Summarize how M cells and dendritic cells cooperate to initiate immune responses in Peyer’s patches

M cells capture luminal antigens → deliver to dendritic cells in Peyer’s patches → dendritic cells present antigens to T/B cells, initiating adaptive responses.

In the ovalbumin feeding experiment, animals fed antigen before injection had weaker systemic immune responses.
What principle does this illustrate, and why is it important for dietary tolerance?

Feeding antigen before exposure induces oral tolerance, where the immune system becomes non-responsive to harmless dietary antigens — preventing unnecessary inflammation.

Describe how CD103⁺ DCs maintain mucosal tolerance in the absence of infection.
Which molecules do they use, and what lymphocyte types do they influence?

CD103⁺ DCs release IL-10 and TGF-β, converting naïve T cells into regulatory T cells (Tregs) → promote IgA class switching and tolerance to commensals.

How does the immune function of CD103⁺ DCs change during infection, and why is this switch beneficial?

During infection, these DCs upregulate IL-6 and IL-12, promoting Th1/Th17 responses to fight pathogens — a protective switch from tolerance to defense.

Explain how α4β7 and MAdCAM-1 interactions direct lymphocytes to return to mucosal tissues.
Why is this type of homing important for long-term mucosal immunity?

α4β7 integrin on lymphocytes binds MAdCAM-1 on gut endothelium → directs cells back to mucosal tissues for site-specific immunity.
Ensures IgA-secreting plasma cells return to mucosa.

Differentiate between the first wave and second wave of mucosal IgA responses.
Include whether they are T-dependent or T-independent and the type of IgA they produce.

• First wave: T-independent, polyclonal, mainly IgA1; limited diversity.
• Second wave: T-dependent, antigen-specific, mostly IgA2; provides long-term targeted protection.

Outline the process by which dimeric IgA is transported across epithelial cells to the lumen.
What is the role of the poly-Ig receptor (pIgR) and the secretory component?

Plasma cells secrete dimeric IgA → binds pIgR on epithelial cells → transported to lumen → secretory component (part of pIgR) remains attached, protecting IgA from enzymes.

How does secretory IgA contribute to immune tolerance without causing inflammation?

IgA binds and neutralizes pathogens/toxins without triggering complement, maintaining microbial balance and preventing inflammation — key for mucosal tolerance.

. Predict what clinical problems might occur in a patient with selective IgA deficiency, and explain why compensatory mechanisms may not fully prevent symptoms.
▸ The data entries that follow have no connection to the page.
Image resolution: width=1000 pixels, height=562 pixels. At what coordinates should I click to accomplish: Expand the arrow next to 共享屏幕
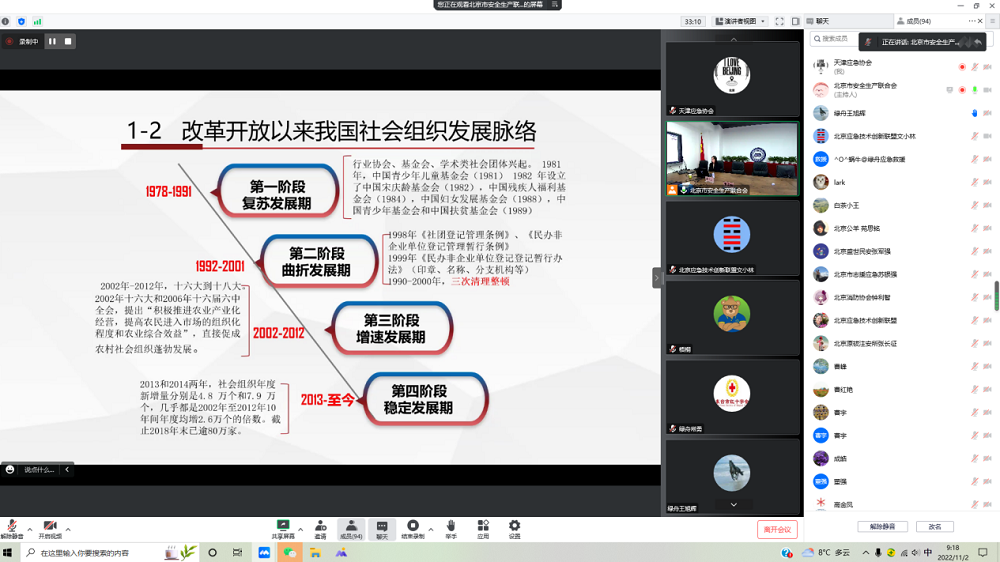300,530

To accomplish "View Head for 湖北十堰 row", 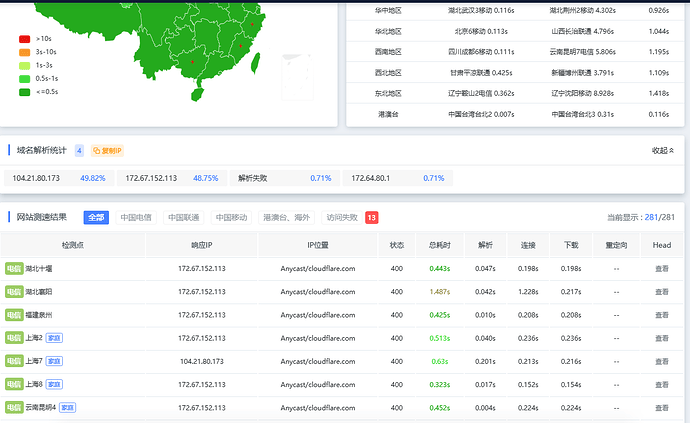I will point(662,269).
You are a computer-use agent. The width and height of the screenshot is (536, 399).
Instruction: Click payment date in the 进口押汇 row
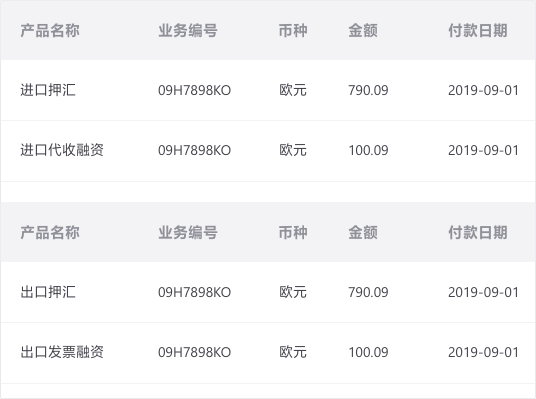[x=483, y=90]
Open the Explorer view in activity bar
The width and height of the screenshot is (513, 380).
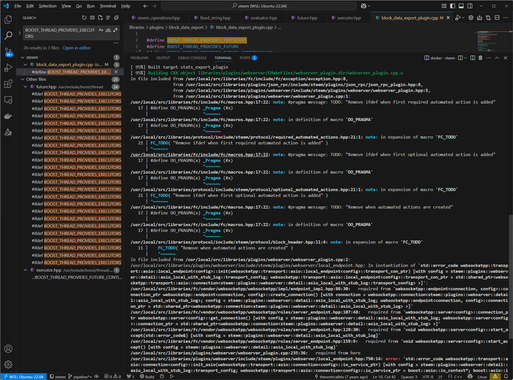pos(8,20)

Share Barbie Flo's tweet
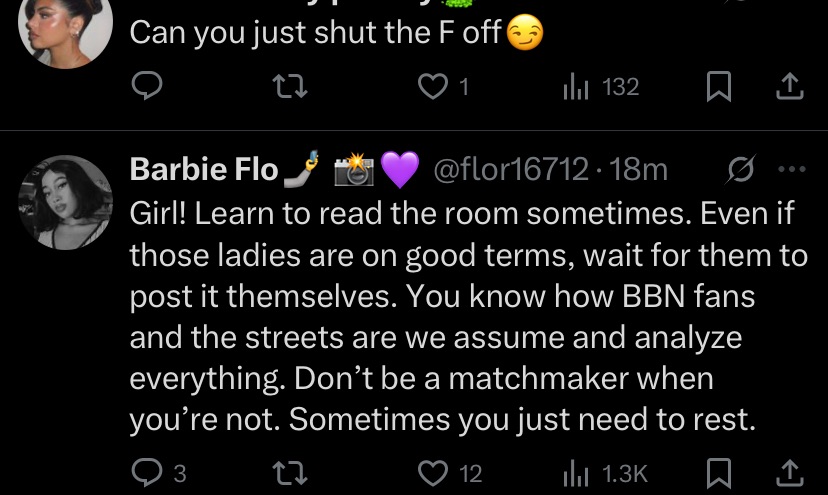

IgA deficiency → recurrent mucosal infections (sinus, gut), allergies, autoimmune diseases; IgM can partially compensate but less stable and less efficient in mucosa.

Imagine a new probiotic therapy designed to enhance mucosal immunity.
What microbial or immunological features should it promote to be effective?

An effective probiotic should:

• Increase beneficial commensals
• Stimulate IgA and defensin production
• Enhance epithelial barrier integrity
• Promote regulatory cytokines (IL-10, TGF-β)

During chronic stress, epithelial barrier integrity is compromised.
Explain how this might alter the balance between defense and tolerance in the mucosa and increase disease risk.

Stress weakens tight junctions → increases permeability (“leaky gut”) → microbes cross barrier → chronic inflammation or autoimmunity due to loss of tolerance.